Mais quelles chances à ce peuple de voir arriver un gouvernement progressiste ?


Peu ,je le crains, et c'est désespérant, c'est un peu dans une moindre mesure le même problème que dans notre pays !!


Il  existe pourtant un parti communiste des travailleurs ( PCOT), est-il bien représenté, qu'en est-il vraiment ? Il n'est pas mentionné dans ton texte, pourtant je crois savoir que les
communistes français le soutienne ?


C'est rageant à la fin toutes ses magouilles et le peuple étant souverain, les tunisiens n'ayant pas froid aux yeux, je souhaite qu'ils redescendent dans la rue si besoin est pour se donner
toutes les chances d'une démocratie pour le bien de tous.


 


Je t'embrasse et te félicite encore, tu le mérite. Caroleone


 



Papy Mouzeot 14/05/2011 11:46



Bonjour Caroleone,


 


A mes yeux le peuple tunisien est la population la plus proche et la plus digne de la RÉVOLUTION à laquelle j'aspire. Je n'occulte pas les nombreuses autres révoltes qui se déroulent à travers le
monde notamment les révoltes bolivariennes. Pour cela j'utilise fréquemment ton blog très enrichissant pour m'informer. Les douloureux événements qui se sont déroulés en Tunisie m'ont apporté
l'espoir dans lequel je ne croyais plus, en cela je suis reconnaissant envers ces frères de luttes pour la liberté.


Au-delà de toute considération politique, les tunisiens méritent largement d'acquérir cette liberté qu'ils n'ont jamais connue. Je crois beaucoup aussi à la dynamique de la jeunesse tunisienne à
laquelle il est logique de confier des responsabilités. ils ont fait preuve de beaucoup plus de sagesse qu'ont pu le démontrer les vieux briscards du pouvoir.

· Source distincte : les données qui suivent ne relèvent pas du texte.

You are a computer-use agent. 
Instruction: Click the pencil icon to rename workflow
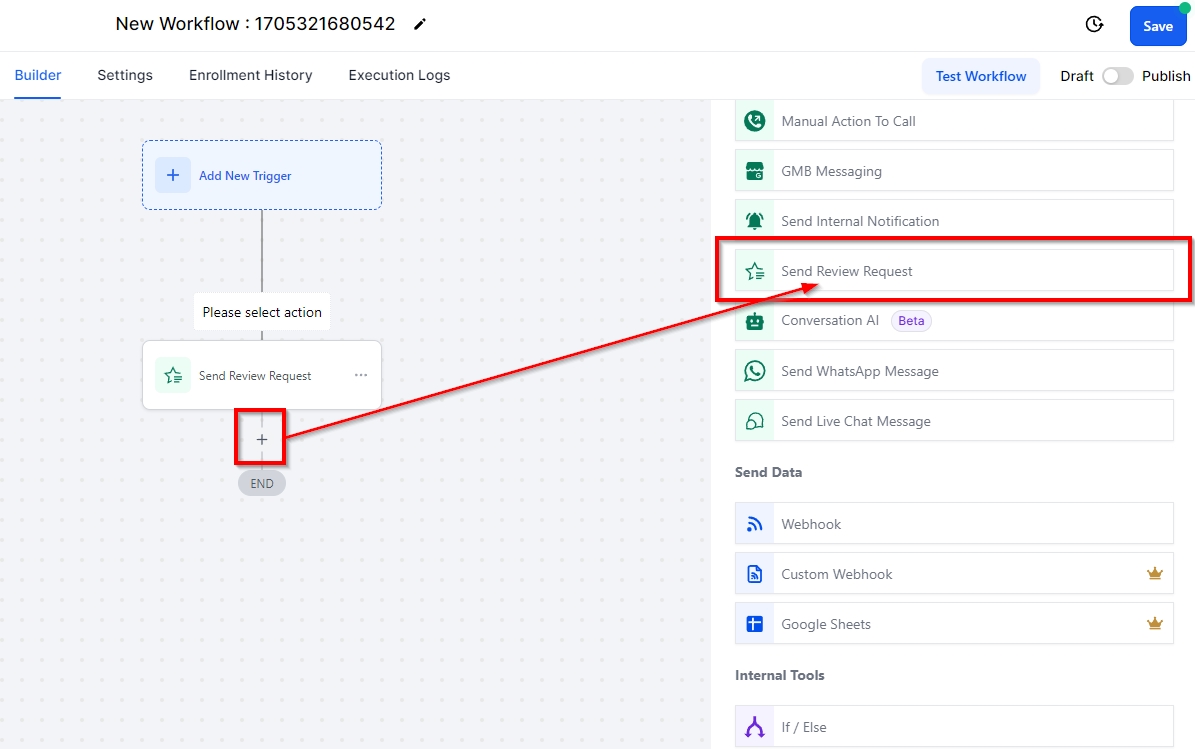(420, 24)
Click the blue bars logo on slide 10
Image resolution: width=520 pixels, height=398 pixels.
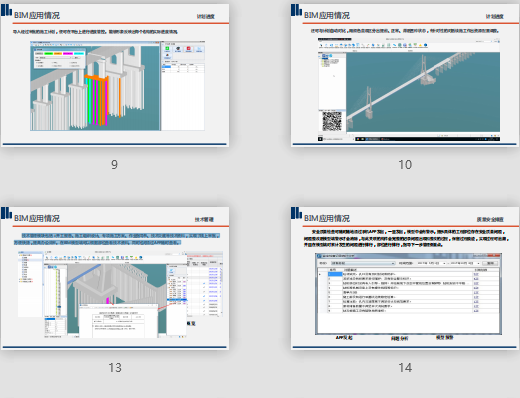tap(296, 10)
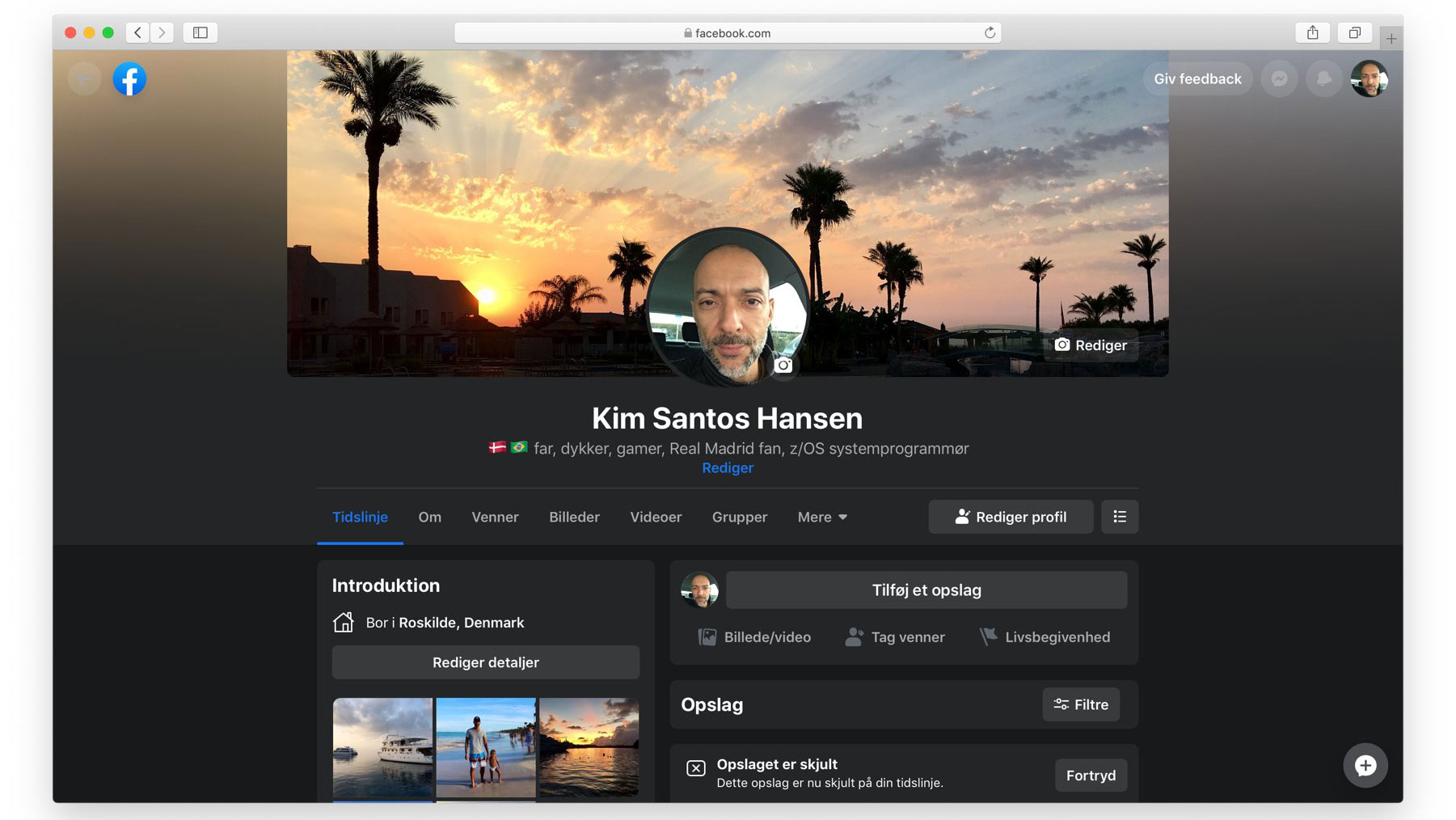Click the round plus button
Screen dimensions: 1456x820
(x=1365, y=765)
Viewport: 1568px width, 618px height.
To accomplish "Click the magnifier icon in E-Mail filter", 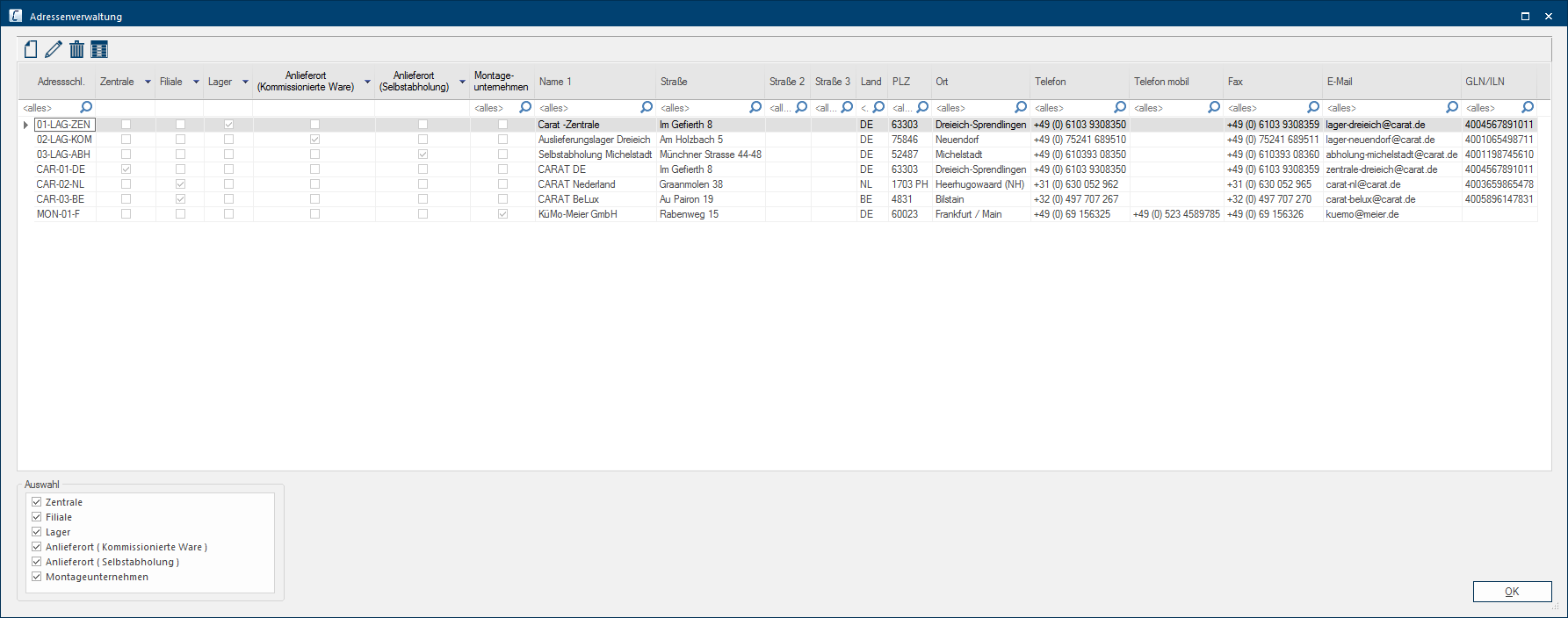I will [1452, 107].
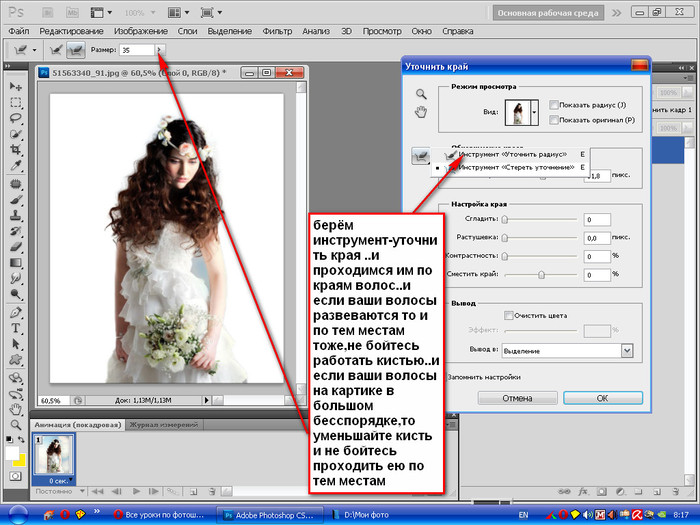Select the Eyedropper tool in the toolbox
The width and height of the screenshot is (700, 525).
pos(16,167)
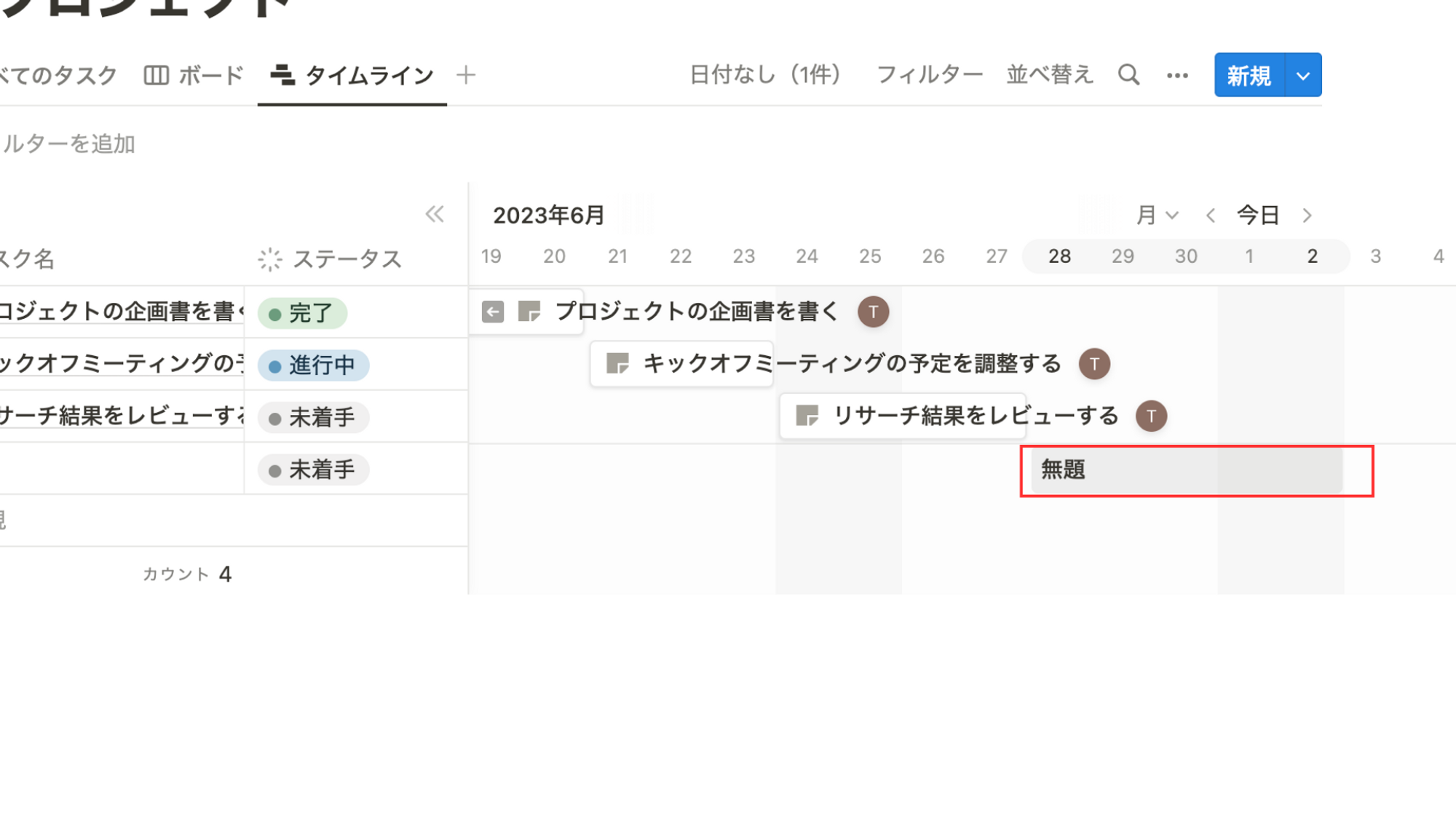Expand the 新規 button dropdown arrow
This screenshot has width=1456, height=819.
[1303, 76]
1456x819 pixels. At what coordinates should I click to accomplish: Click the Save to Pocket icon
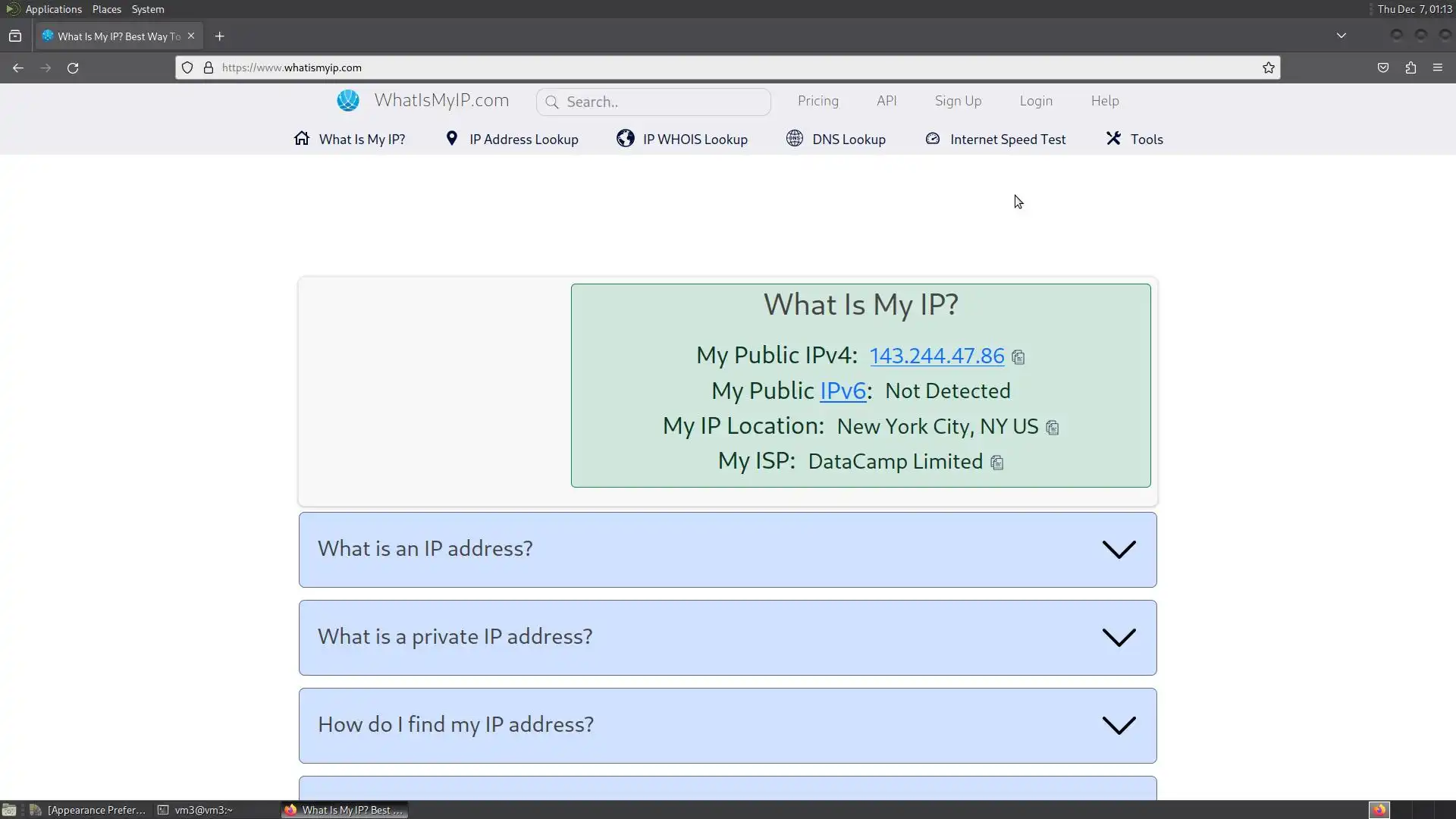[x=1382, y=67]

La question soulevée dans ce sujet reste d'actualité : qu'est-ce qui a changé fondamentalement depuis la fuite de Ben Ali et de sa voleuse de coiffeuse
particulière ?


 


Je crains fort que le résultat des urnes ne dirige ce peuple vers une autre révolte et que celle-ci soit qualifiée de simple rebellion qui donnera raison au futur gouvernement militaire qui
profitera de l'occasion rêvée pour mater cette rebellion et s'emparer du pouvoir. Ça me paraît trop évident pour qu'il en finisse autrement.


 


En tout cas je te remercie pour tes encouragements que je redirige vers ce peuple qui nous a montré la véritable voie du changement.